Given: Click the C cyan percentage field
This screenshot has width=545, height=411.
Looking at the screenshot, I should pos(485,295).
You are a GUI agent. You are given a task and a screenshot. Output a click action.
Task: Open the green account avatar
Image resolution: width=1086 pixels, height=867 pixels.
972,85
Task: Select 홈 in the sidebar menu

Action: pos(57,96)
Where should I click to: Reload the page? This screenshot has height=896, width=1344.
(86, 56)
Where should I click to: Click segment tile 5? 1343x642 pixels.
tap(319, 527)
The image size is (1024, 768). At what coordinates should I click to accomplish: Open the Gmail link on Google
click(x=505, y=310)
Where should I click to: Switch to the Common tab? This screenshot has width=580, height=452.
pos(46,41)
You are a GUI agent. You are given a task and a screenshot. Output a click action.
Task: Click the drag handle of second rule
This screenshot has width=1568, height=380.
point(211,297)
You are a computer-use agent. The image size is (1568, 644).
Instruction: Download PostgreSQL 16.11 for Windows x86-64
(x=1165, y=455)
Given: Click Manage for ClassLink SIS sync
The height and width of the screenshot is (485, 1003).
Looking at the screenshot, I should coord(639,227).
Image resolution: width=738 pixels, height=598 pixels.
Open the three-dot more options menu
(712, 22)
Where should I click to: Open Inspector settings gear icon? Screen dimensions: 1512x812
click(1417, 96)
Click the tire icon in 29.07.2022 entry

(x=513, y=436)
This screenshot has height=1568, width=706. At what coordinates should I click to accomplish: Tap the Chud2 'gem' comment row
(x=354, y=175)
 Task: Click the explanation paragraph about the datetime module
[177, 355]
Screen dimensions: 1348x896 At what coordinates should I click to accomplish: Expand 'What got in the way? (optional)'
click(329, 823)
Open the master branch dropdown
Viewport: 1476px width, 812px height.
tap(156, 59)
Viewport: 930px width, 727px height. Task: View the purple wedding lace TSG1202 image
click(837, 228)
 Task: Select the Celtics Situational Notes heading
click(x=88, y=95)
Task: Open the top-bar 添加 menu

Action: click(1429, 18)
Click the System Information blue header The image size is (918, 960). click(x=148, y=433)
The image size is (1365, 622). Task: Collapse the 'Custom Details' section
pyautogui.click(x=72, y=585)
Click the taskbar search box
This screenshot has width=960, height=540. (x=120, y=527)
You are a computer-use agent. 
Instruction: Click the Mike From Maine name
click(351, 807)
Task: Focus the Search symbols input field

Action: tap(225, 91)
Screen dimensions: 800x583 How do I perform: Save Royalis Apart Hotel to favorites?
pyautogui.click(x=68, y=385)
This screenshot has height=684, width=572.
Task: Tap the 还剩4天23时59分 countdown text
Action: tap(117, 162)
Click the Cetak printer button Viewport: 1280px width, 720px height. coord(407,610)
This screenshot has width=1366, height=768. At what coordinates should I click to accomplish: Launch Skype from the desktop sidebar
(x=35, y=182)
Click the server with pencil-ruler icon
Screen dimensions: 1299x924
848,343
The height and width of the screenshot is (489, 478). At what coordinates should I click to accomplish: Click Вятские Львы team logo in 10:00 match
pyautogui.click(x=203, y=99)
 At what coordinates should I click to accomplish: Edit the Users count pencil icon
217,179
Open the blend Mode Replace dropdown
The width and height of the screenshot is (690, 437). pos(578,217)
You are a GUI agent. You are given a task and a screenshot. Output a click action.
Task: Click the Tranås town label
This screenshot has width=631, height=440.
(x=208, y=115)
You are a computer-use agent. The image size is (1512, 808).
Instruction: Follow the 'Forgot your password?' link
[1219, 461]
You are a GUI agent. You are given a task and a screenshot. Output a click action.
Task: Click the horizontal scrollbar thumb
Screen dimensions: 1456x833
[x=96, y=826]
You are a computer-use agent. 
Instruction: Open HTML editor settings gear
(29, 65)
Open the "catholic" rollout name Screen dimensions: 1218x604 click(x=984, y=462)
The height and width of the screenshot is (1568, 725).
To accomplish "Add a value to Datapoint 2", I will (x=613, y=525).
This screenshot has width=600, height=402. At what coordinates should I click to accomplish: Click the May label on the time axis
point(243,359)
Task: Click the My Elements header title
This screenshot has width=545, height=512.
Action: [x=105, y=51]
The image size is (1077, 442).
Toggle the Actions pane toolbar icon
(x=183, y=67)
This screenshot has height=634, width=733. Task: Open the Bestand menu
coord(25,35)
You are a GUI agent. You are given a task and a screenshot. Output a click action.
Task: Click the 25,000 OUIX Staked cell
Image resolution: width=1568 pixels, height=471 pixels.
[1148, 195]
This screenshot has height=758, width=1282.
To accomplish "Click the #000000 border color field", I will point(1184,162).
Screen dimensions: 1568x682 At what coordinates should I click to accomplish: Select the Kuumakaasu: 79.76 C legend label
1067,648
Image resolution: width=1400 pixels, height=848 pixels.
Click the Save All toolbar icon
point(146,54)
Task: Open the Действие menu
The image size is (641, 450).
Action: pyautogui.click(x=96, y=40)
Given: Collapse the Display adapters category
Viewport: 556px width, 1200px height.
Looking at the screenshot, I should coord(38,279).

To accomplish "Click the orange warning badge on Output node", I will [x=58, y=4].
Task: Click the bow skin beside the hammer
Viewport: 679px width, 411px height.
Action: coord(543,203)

Directions for this task → Restate every record exactly, leaving nothing out.

Answer for this exercise →
Given: Click the C cyan percentage field
This screenshot has width=545, height=411.
Looking at the screenshot, I should pos(485,295).
You are a GUI agent. You are given a task and a screenshot. Output a click action.
Task: Open the green account avatar
Image resolution: width=1086 pixels, height=867 pixels.
972,85
Task: Select 홈 in the sidebar menu

Action: pos(57,96)
Where should I click to: Reload the page? This screenshot has height=896, width=1344.
(86, 56)
Where should I click to: Click segment tile 5? 1343x642 pixels.
tap(319, 527)
The image size is (1024, 768). At what coordinates should I click to accomplish: Open the Gmail link on Google
click(x=505, y=310)
Where should I click to: Switch to the Common tab? This screenshot has width=580, height=452.
pos(46,41)
You are a GUI agent. You are given a task and a screenshot. Output a click action.
Task: Click the drag handle of second rule
This screenshot has width=1568, height=380.
point(211,297)
You are a computer-use agent. The image size is (1568, 644).
Instruction: Download PostgreSQL 16.11 for Windows x86-64
(x=1165, y=455)
Given: Click Manage for ClassLink SIS sync
The height and width of the screenshot is (485, 1003).
Looking at the screenshot, I should coord(639,227).
Image resolution: width=738 pixels, height=598 pixels.
Open the three-dot more options menu
(712, 22)
Where should I click to: Open Inspector settings gear icon? Screen dimensions: 1512x812
click(1417, 96)
Click the tire icon in 29.07.2022 entry

(x=513, y=436)
This screenshot has height=1568, width=706. At what coordinates should I click to accomplish: Tap the Chud2 'gem' comment row
(x=354, y=175)
 Task: Click the explanation paragraph about the datetime module
[177, 355]
Screen dimensions: 1348x896 At what coordinates should I click to accomplish: Expand 'What got in the way? (optional)'
click(329, 823)
Open the master branch dropdown
Viewport: 1476px width, 812px height.
tap(156, 59)
Viewport: 930px width, 727px height. Task: View the purple wedding lace TSG1202 image
click(837, 228)
 Task: Select the Celtics Situational Notes heading
click(x=88, y=95)
Task: Open the top-bar 添加 menu

Action: click(1429, 18)
Click the System Information blue header The image size is (918, 960). click(x=148, y=433)
The image size is (1365, 622). Task: Collapse the 'Custom Details' section
pyautogui.click(x=72, y=585)
Click the taskbar search box
This screenshot has width=960, height=540. (x=120, y=527)
You are a computer-use agent. 
Instruction: Click the Mike From Maine name
click(351, 807)
Task: Focus the Search symbols input field

Action: tap(225, 91)
Screen dimensions: 800x583 How do I perform: Save Royalis Apart Hotel to favorites?
pyautogui.click(x=68, y=385)
This screenshot has height=684, width=572.
Task: Tap the 还剩4天23时59分 countdown text
Action: tap(117, 162)
Click the Cetak printer button Viewport: 1280px width, 720px height. coord(407,610)
This screenshot has width=1366, height=768. At what coordinates should I click to accomplish: Launch Skype from the desktop sidebar
(x=35, y=182)
Click the server with pencil-ruler icon
Screen dimensions: 1299x924
848,343
The height and width of the screenshot is (489, 478). At what coordinates should I click to accomplish: Click Вятские Львы team logo in 10:00 match
pyautogui.click(x=203, y=99)
 At what coordinates should I click to accomplish: Edit the Users count pencil icon
217,179
Open the blend Mode Replace dropdown
The width and height of the screenshot is (690, 437). pos(578,217)
You are a GUI agent. You are given a task and a screenshot. Output a click action.
Task: Click the Tranås town label
This screenshot has width=631, height=440.
(x=208, y=115)
You are a computer-use agent. The image size is (1512, 808).
Instruction: Follow the 'Forgot your password?' link
[1219, 461]
You are a GUI agent. You are given a task and a screenshot. Output a click action.
Task: Click the horizontal scrollbar thumb
Screen dimensions: 1456x833
[x=96, y=826]
You are a computer-use agent. 
Instruction: Open HTML editor settings gear
(29, 65)
Open the "catholic" rollout name Screen dimensions: 1218x604 click(x=984, y=462)
The height and width of the screenshot is (1568, 725).
To accomplish "Add a value to Datapoint 2", I will (x=613, y=525).
This screenshot has width=600, height=402. At what coordinates should I click to accomplish: Click the May label on the time axis
point(243,359)
Task: Click the My Elements header title
This screenshot has width=545, height=512.
Action: [x=105, y=51]
The image size is (1077, 442).
Toggle the Actions pane toolbar icon
(x=183, y=67)
This screenshot has height=634, width=733. Task: Open the Bestand menu
coord(25,35)
You are a GUI agent. You are given a task and a screenshot. Output a click action.
Task: Click the 25,000 OUIX Staked cell
Image resolution: width=1568 pixels, height=471 pixels.
[1148, 195]
This screenshot has height=758, width=1282.
To accomplish "Click the #000000 border color field", I will point(1184,162).
Screen dimensions: 1568x682 At what coordinates should I click to accomplish: Select the Kuumakaasu: 79.76 C legend label
1067,648
Image resolution: width=1400 pixels, height=848 pixels.
Click the Save All toolbar icon
point(146,54)
Task: Open the Действие menu
The image size is (641, 450).
Action: pyautogui.click(x=96, y=40)
Given: Collapse the Display adapters category
Viewport: 556px width, 1200px height.
Looking at the screenshot, I should coord(38,279).

To accomplish "Click the orange warning badge on Output node", I will [x=58, y=4].
Task: Click the bow skin beside the hammer
Viewport: 679px width, 411px height.
Action: coord(543,203)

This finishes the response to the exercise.